**TASK TO COMPLETE:**
Your answer should restate each line of the data below word for word.

(Source data)
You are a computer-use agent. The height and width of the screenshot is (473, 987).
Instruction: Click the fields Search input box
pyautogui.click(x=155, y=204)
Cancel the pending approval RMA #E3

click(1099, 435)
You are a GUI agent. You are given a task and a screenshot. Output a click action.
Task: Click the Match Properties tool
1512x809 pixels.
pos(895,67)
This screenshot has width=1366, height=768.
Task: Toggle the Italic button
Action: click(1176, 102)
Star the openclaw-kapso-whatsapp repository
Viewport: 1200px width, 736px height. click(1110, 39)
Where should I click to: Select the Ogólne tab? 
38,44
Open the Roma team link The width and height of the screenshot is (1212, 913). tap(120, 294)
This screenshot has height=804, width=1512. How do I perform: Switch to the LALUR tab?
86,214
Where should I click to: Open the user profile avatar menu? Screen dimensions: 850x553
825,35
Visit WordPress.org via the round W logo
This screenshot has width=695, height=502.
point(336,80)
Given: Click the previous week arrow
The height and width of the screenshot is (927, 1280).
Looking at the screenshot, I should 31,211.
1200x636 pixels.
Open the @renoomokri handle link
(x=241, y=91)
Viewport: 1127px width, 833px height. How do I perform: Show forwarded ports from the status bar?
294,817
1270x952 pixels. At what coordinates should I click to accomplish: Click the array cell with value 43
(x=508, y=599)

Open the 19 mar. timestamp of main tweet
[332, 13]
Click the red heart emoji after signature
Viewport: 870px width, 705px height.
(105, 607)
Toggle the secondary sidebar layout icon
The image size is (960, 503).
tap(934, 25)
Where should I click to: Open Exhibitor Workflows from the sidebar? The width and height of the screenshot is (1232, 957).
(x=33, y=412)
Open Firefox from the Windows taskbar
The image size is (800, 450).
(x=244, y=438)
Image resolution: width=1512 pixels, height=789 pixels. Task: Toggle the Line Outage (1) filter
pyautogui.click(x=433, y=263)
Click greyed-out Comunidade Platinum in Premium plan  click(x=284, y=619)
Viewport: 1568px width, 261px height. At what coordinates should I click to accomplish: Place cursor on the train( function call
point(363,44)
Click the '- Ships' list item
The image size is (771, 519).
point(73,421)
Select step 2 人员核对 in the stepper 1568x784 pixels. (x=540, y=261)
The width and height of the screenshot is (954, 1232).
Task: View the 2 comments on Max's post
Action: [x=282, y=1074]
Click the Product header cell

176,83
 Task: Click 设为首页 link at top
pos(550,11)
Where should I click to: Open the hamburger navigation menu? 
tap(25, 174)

**ANSWER TO THE EXERCISE:**
You are a computer-use agent. The height and width of the screenshot is (473, 987).
Instruction: Click the fields Search input box
pyautogui.click(x=155, y=204)
Cancel the pending approval RMA #E3

click(1099, 435)
You are a GUI agent. You are given a task and a screenshot. Output a click action.
Task: Click the Match Properties tool
1512x809 pixels.
pos(895,67)
This screenshot has width=1366, height=768.
Task: Toggle the Italic button
Action: click(1176, 102)
Star the openclaw-kapso-whatsapp repository
Viewport: 1200px width, 736px height. click(1110, 39)
Where should I click to: Select the Ogólne tab? 
38,44
Open the Roma team link The width and height of the screenshot is (1212, 913). tap(120, 294)
This screenshot has height=804, width=1512. How do I perform: Switch to the LALUR tab?
86,214
Where should I click to: Open the user profile avatar menu? Screen dimensions: 850x553
825,35
Visit WordPress.org via the round W logo
This screenshot has width=695, height=502.
point(336,80)
Given: Click the previous week arrow
The height and width of the screenshot is (927, 1280).
Looking at the screenshot, I should 31,211.
1200x636 pixels.
Open the @renoomokri handle link
(x=241, y=91)
Viewport: 1127px width, 833px height. How do I perform: Show forwarded ports from the status bar?
294,817
1270x952 pixels. At what coordinates should I click to accomplish: Click the array cell with value 43
(x=508, y=599)

Open the 19 mar. timestamp of main tweet
[332, 13]
Click the red heart emoji after signature
Viewport: 870px width, 705px height.
(105, 607)
Toggle the secondary sidebar layout icon
The image size is (960, 503).
tap(934, 25)
Where should I click to: Open Exhibitor Workflows from the sidebar? The width and height of the screenshot is (1232, 957).
(x=33, y=412)
Open Firefox from the Windows taskbar
The image size is (800, 450).
(x=244, y=438)
Image resolution: width=1512 pixels, height=789 pixels. Task: Toggle the Line Outage (1) filter
pyautogui.click(x=433, y=263)
Click greyed-out Comunidade Platinum in Premium plan  click(x=284, y=619)
Viewport: 1568px width, 261px height. At what coordinates should I click to accomplish: Place cursor on the train( function call
point(363,44)
Click the '- Ships' list item
The image size is (771, 519).
point(73,421)
Select step 2 人员核对 in the stepper 1568x784 pixels. (x=540, y=261)
The width and height of the screenshot is (954, 1232).
Task: View the 2 comments on Max's post
Action: [x=282, y=1074]
Click the Product header cell

176,83
 Task: Click 设为首页 link at top
pos(550,11)
Where should I click to: Open the hamburger navigation menu? 
tap(25, 174)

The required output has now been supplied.